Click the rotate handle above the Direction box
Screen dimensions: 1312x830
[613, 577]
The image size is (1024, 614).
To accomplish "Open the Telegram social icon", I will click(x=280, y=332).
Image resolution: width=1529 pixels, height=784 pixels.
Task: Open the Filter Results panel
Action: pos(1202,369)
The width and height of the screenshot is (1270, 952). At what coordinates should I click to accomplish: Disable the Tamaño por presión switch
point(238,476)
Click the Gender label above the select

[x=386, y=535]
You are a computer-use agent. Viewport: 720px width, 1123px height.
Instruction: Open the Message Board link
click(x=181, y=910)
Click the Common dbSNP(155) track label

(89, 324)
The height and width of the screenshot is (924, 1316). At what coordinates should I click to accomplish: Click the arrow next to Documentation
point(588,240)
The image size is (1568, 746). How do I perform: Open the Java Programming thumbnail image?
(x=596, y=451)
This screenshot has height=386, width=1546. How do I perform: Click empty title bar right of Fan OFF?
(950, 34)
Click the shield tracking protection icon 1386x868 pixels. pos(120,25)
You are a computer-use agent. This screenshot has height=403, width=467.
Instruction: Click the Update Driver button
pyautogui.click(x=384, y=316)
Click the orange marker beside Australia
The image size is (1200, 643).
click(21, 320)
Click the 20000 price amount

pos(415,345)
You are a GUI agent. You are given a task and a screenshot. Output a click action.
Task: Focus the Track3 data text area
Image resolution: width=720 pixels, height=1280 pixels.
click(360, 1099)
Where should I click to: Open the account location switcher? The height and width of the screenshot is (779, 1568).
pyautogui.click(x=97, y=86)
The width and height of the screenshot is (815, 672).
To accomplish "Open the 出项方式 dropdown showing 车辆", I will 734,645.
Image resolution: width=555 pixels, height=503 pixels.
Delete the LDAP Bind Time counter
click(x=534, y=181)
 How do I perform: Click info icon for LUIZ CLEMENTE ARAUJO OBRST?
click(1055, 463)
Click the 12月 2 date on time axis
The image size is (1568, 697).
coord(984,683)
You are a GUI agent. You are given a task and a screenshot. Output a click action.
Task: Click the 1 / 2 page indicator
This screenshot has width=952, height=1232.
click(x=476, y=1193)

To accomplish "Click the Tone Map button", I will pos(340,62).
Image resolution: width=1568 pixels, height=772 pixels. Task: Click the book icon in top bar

##############################

_BRIEF_. Can you copy the data word for word, from its first line up to and including the line with "pyautogui.click(x=384, y=316)"?

_EXERCISE SOLUTION_.
Click the rotate handle above the Direction box
Screen dimensions: 1312x830
[613, 577]
The image size is (1024, 614).
To accomplish "Open the Telegram social icon", I will click(x=280, y=332).
Image resolution: width=1529 pixels, height=784 pixels.
Task: Open the Filter Results panel
Action: pos(1202,369)
The width and height of the screenshot is (1270, 952). At what coordinates should I click to accomplish: Disable the Tamaño por presión switch
point(238,476)
Click the Gender label above the select

[x=386, y=535]
You are a computer-use agent. Viewport: 720px width, 1123px height.
Instruction: Open the Message Board link
click(x=181, y=910)
Click the Common dbSNP(155) track label

(89, 324)
The height and width of the screenshot is (924, 1316). At what coordinates should I click to accomplish: Click the arrow next to Documentation
point(588,240)
The image size is (1568, 746). How do I perform: Open the Java Programming thumbnail image?
(x=596, y=451)
This screenshot has height=386, width=1546. How do I perform: Click empty title bar right of Fan OFF?
(950, 34)
Click the shield tracking protection icon 1386x868 pixels. pos(120,25)
You are a computer-use agent. This screenshot has height=403, width=467.
Instruction: Click the Update Driver button
pyautogui.click(x=384, y=316)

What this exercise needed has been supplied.